* **EXERCISE INSTRUCTIONS**:
• A. In the passage on tissue distribution, rewrite the text from "Details on distribution" up to and including "compared to 2-ethylhexanal.", with "adipose tissues" changed to "liver tissues".
• B. Answer these questions from the passage on tissue distribution:
(i) By what process may 2-ethylhexanal be distributed into the interior of cells?
(ii) What is the likely route of "fully hydrolysed Incozol EH" into the systemic circulation?
(iii) Why can bioaccumulation of Incozol EH in the human body be excluded?

* **SELECTED PASSAGE**:

● ● ● ● ● ● ●

Details on distribution in tissues:

Assuming that 2-ethylhexanal as one of the hydrolysis products is absorbed into the body following oral intake, it may be distributed into the interior part of the cells by passive diffusion due to its lipophilic properties and in turn the intracellular concentration may be higher than extracellular concentration particularly in adipose tissues. Direct transport through aqueous pores is likely to be an entry route to the systemic circulation of “fully hydrolysed Incozol EH” due to its higher water solubility compared to 2-ethylhexanal.
Based on its log Pow and BCF value Incozol EH might have a weak bioaccumulation potential. However, as it immediately hydrolyses when getting in contact with water bioaccumulation in the human body can be excluded. This assumption is supported by the lower BCF values of the hydrolysis products compared to Incozol EH.

● ● ● ● ● ● ●

* **RECORDED DATA**:
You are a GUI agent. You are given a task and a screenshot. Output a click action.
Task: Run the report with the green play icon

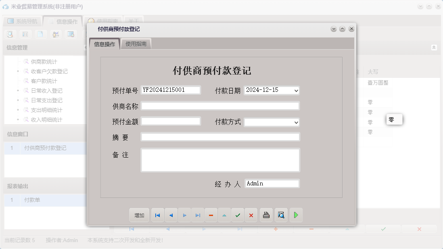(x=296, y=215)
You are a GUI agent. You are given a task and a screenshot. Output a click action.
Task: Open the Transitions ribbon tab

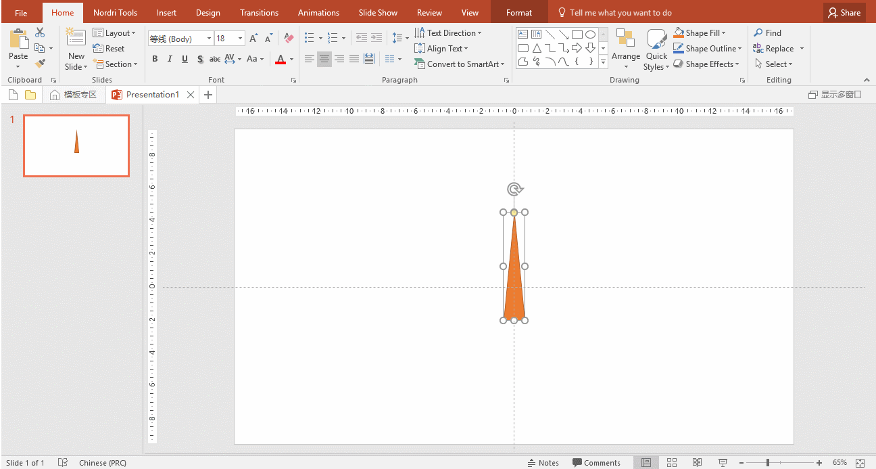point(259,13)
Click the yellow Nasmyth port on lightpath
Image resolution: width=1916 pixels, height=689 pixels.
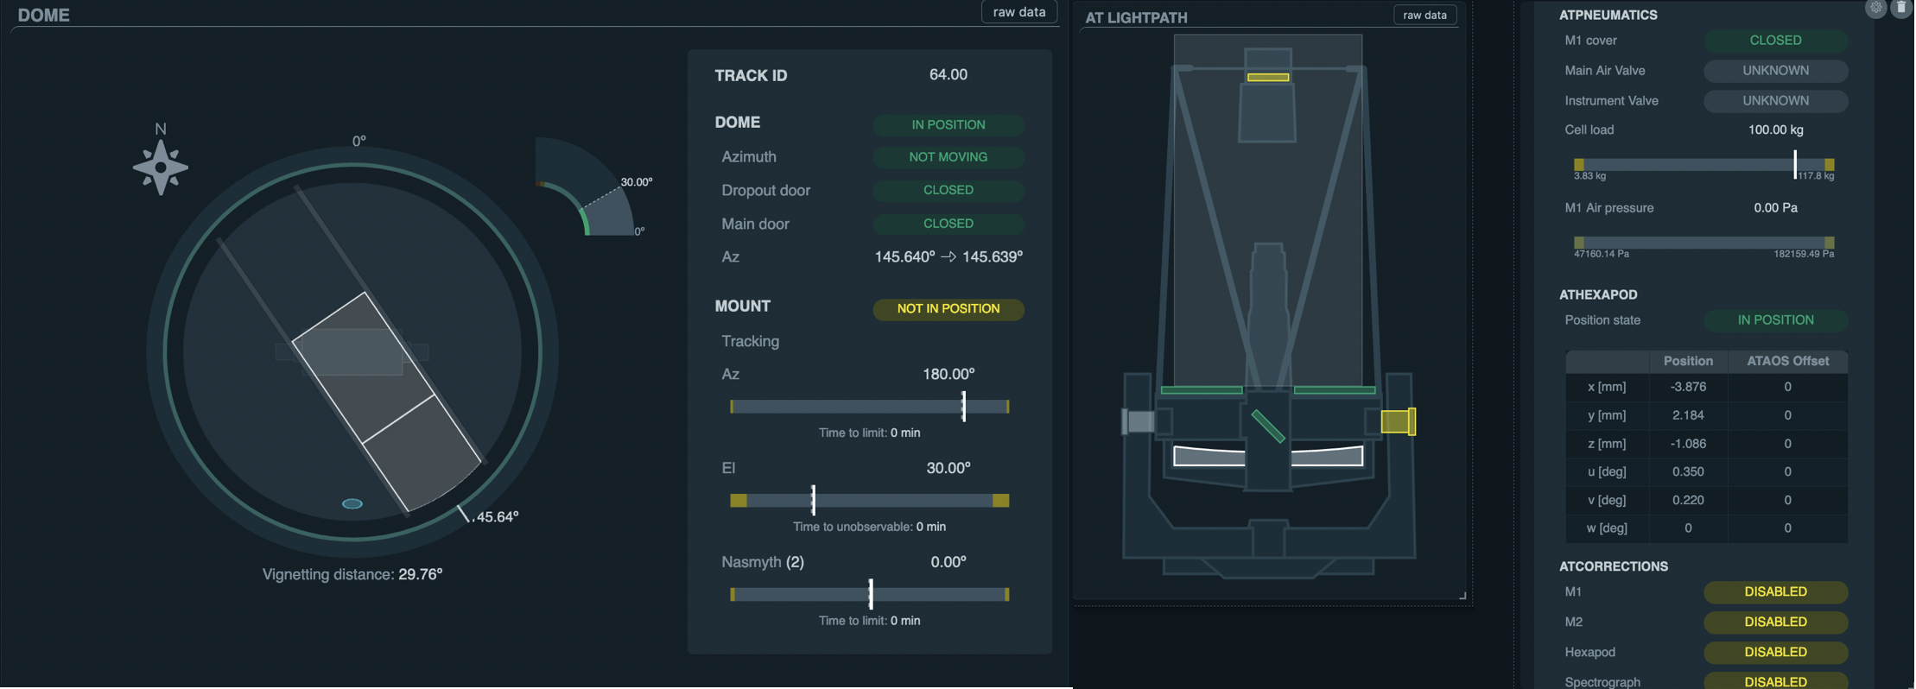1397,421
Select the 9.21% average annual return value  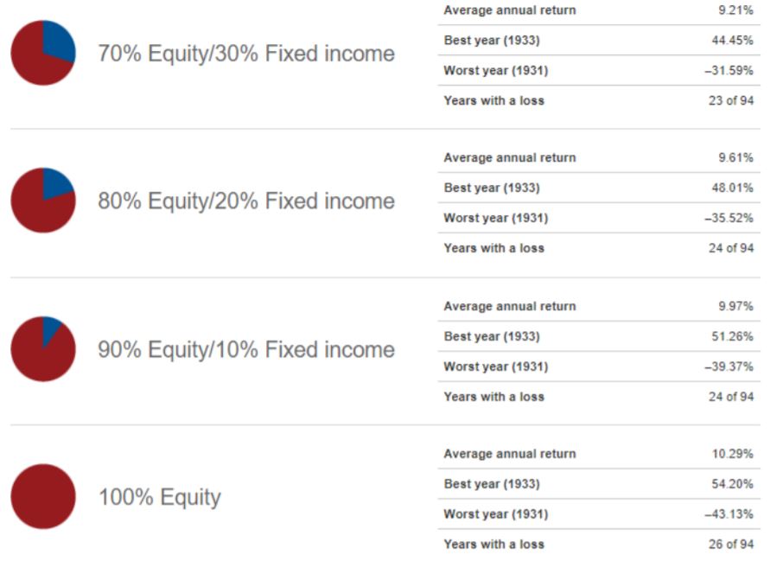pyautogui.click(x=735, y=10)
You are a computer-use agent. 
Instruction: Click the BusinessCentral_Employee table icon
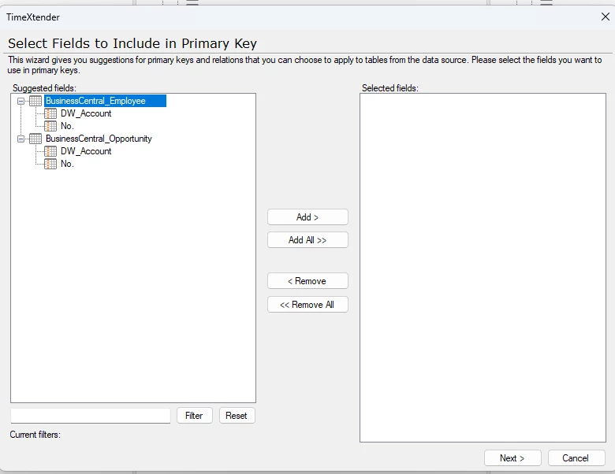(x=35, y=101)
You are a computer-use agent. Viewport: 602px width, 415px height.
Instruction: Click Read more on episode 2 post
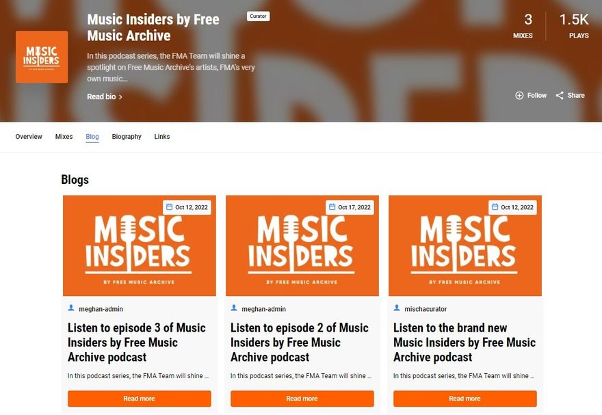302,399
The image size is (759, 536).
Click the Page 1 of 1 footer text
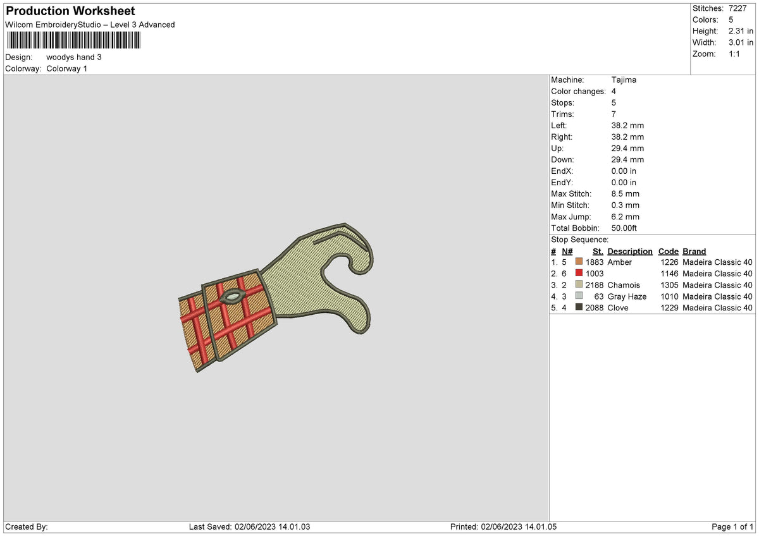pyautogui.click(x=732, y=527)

● ● ● ● ● ● ●

* **ANSWERS BY ITEM NUMBER**:
• A.
Details on distribution in tissues:

Assuming that 2-ethylhexanal as one of the hydrolysis products is absorbed into the body following oral intake, it may be distributed into the interior part of the cells by passive diffusion due to its lipophilic properties and in turn the intracellular concentration may be higher than extracellular concentration particularly in liver tissues. Direct transport through aqueous pores is likely to be an entry route to the systemic circulation of “fully hydrolysed Incozol EH” due to its higher water solubility compared to 2-ethylhexanal.

• B.
(i) Passive diffusion, due to its lipophilic properties.
(ii) Direct transport through aqueous pores.
(iii) It hydrolyses immediately on contact with water.